В один из вечеров, прикончив бутылку, она вдруг обняла меня за шею. Я мгновенно протрезвел. Отчетливо, как под микроскопом, ощутил ее губы, сухие и твердые, и что они перемещаются по лицу, как насекомое.
Она игриво отступила в комнату. Изображая возбуждение, я помог забраться на помост. Хотелось выпить еще, чтобы запьянеть хоть как-то. Но бутылка осталась там, в кухне.
Пальцы на ее ступнях судорожно сжались, распрямились.
Схватив ее за волосы, я поразился густой шевелюре — и закрыл глаза.
…Через полчаса, опасаясь, что она заснет прямо здесь, я стал потихоньку ее выпроваживать.

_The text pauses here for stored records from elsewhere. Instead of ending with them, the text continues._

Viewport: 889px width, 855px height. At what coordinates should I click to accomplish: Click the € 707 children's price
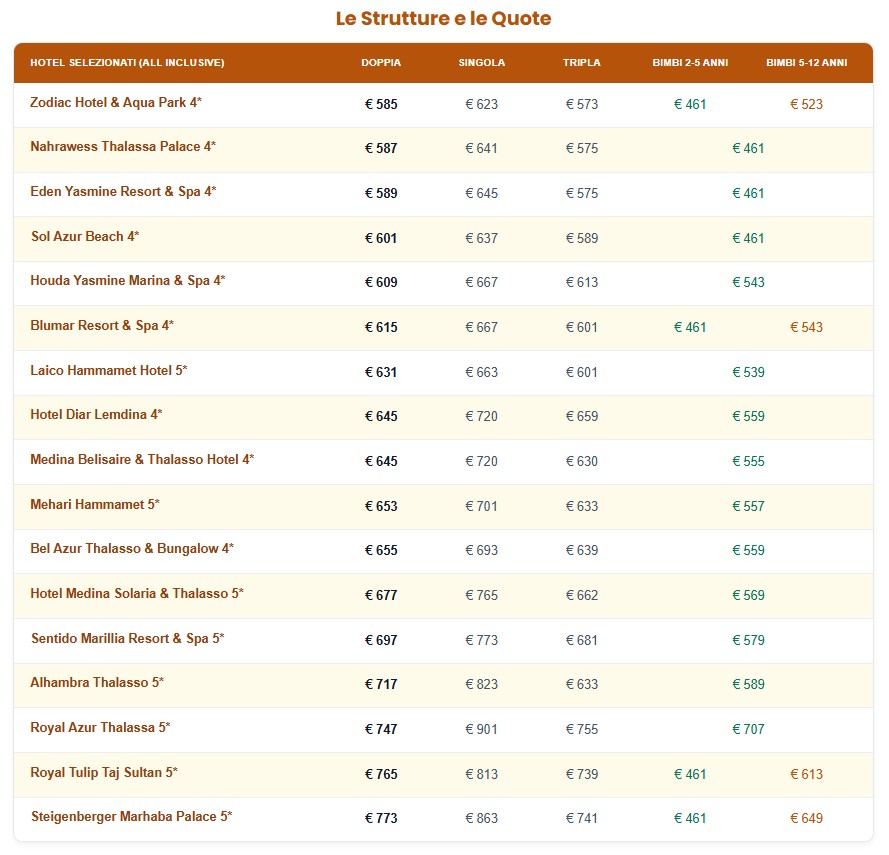coord(748,729)
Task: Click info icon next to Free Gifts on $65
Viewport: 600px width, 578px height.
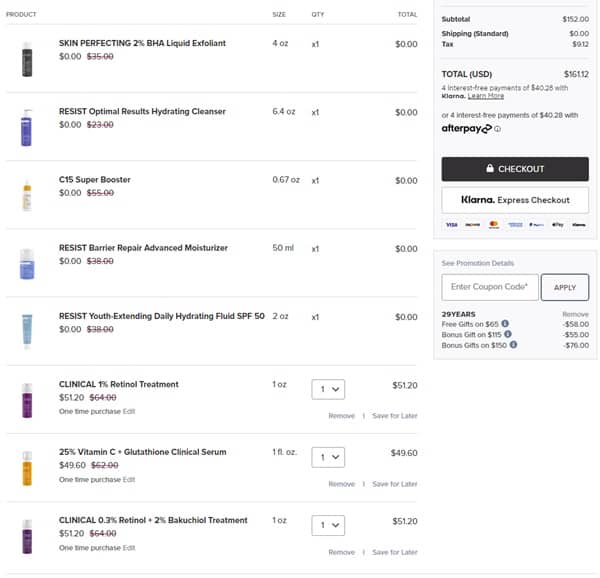Action: [x=505, y=323]
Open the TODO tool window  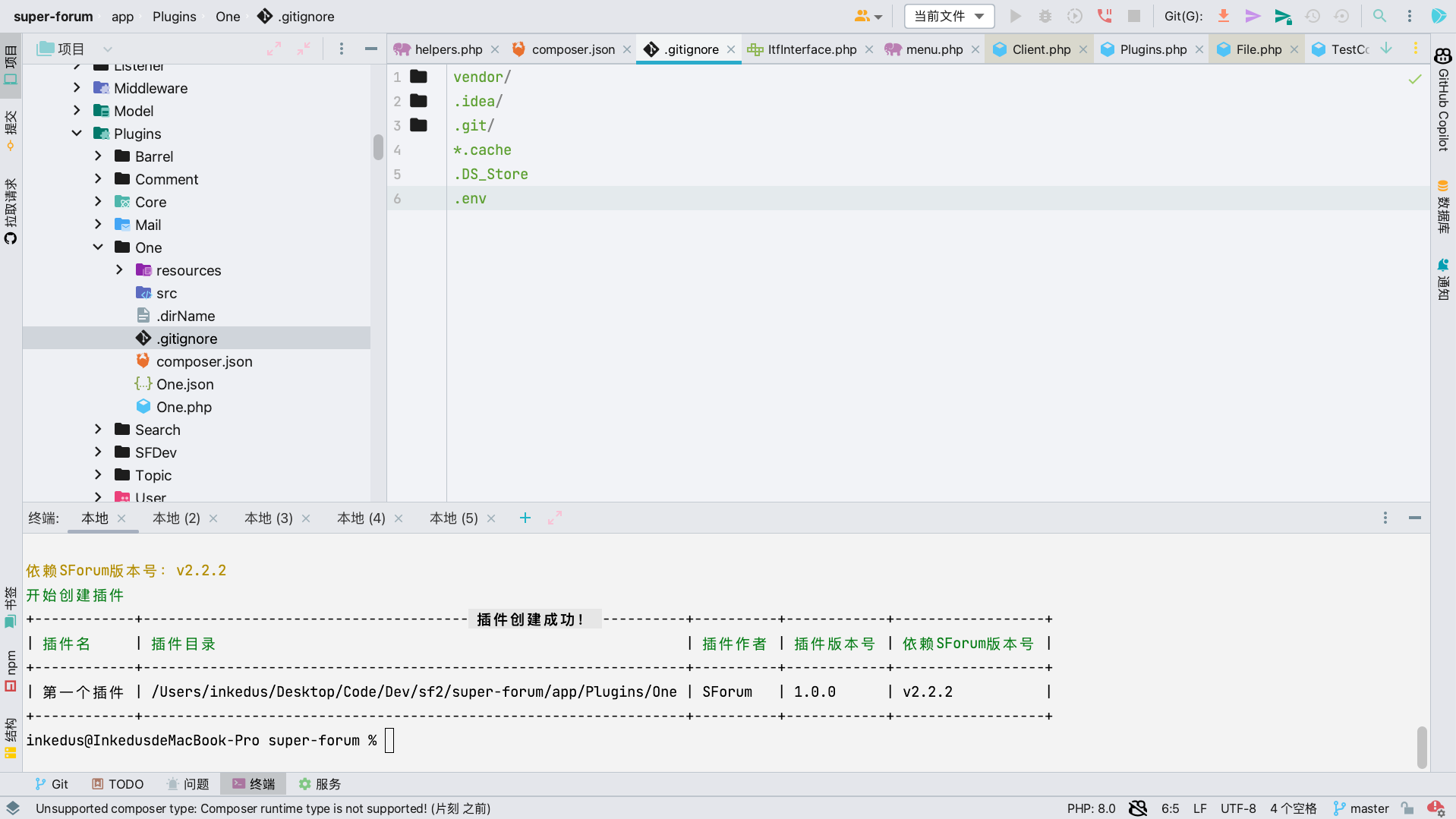(x=118, y=784)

Та сонно сопротивлялась, просила выпить. Пришлось пожертвовать остатками “Деламэна”. Прижав флакон, как ребенка, она долго шаркала ключом по двери. Наконец створка захлопнулась, все стихло.
Я из пушки в небо уйду!
Тиги-диги-ду! Тиги-диги-ду!
Убрав рюмки, я лег навзничь. На простыне заметил ее пепельный волос, смахнул на пол. Пытался вспомнить тело. Но ничего, кроме ощущения нашпигованности , не осталось.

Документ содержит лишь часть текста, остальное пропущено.